Despite my cynicism and frustration, I want kids. I’ve said it to P before. P said, “Why do you want kids? They’re just a prop for you, an accessory.” Paring away the prickles of the question, what are my reasons for having children? I didn’t and don’t actually have an answer.

  • It’s not to give my parents grandchildren (though free babysitting would be nice.)
  • It’s not so that I won’t have to go into a nursing home when I’m grey and wrinkly (though that’s not a guarantee anymore.)
  • It’s not for social acceptance.

What about the reasons do I have? They are small and fragile. Some people would readily interject, “That’s stupid. You’re being selfish. You have unresolved issues.”

But so what? Why can’t my answer be: “because I want to”?  Who ever said you needed approval from a selection panel made up of all and sundry to procreate? This isn’t defending a PhD thesis.
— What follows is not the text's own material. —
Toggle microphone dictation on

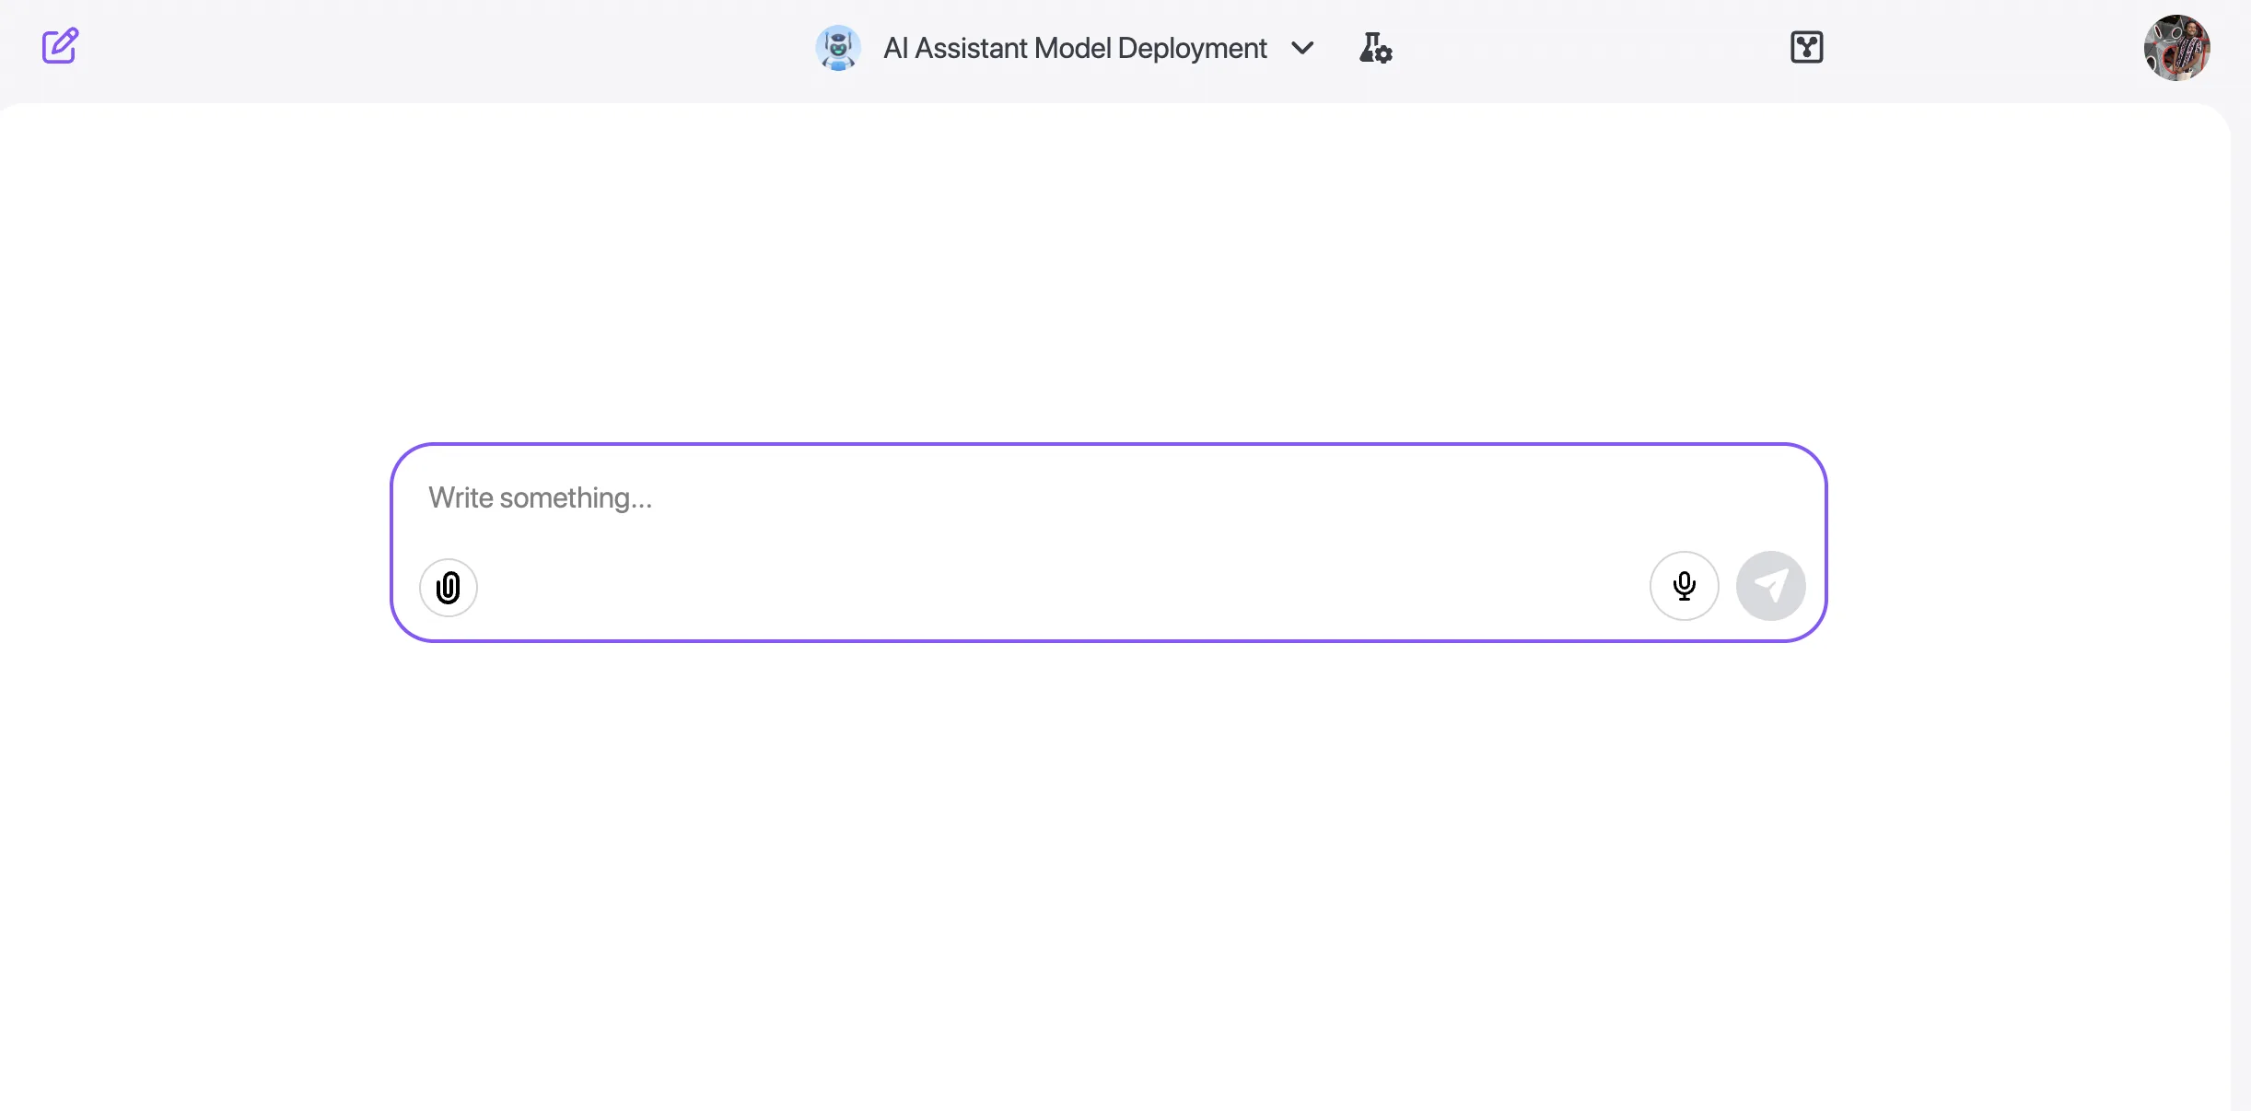(x=1684, y=586)
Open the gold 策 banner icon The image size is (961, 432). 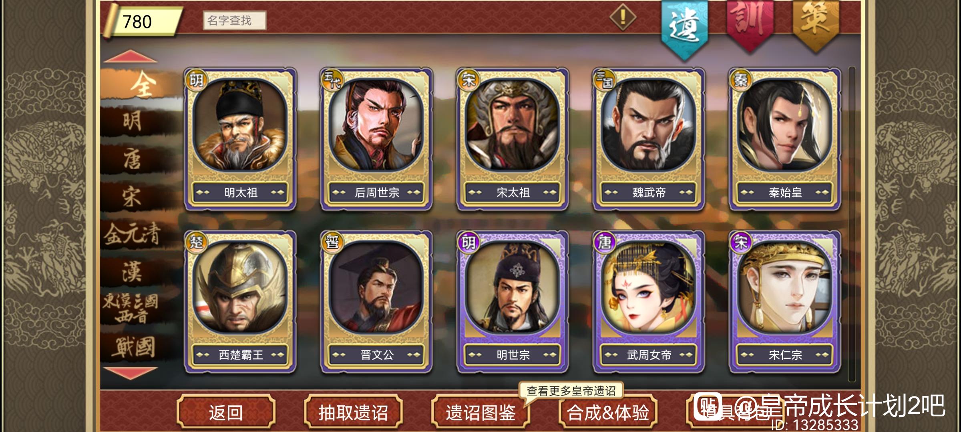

I don’t have original rationale for why I want babies. P doesn’t even want children. It could be a deal-breaker for us. I know P likes children. I mean, hello, if P didn’t, P wouldn’t have a job! But working with children and having children are completely different. This will have to be a discussion, probably spread over multiple occasions. Just having the discussion isn’t enough. There must be logical and pragmatic conclusions.

I wonder if there’s a handbook or something out there. Probably.

Bedtime, ahoy!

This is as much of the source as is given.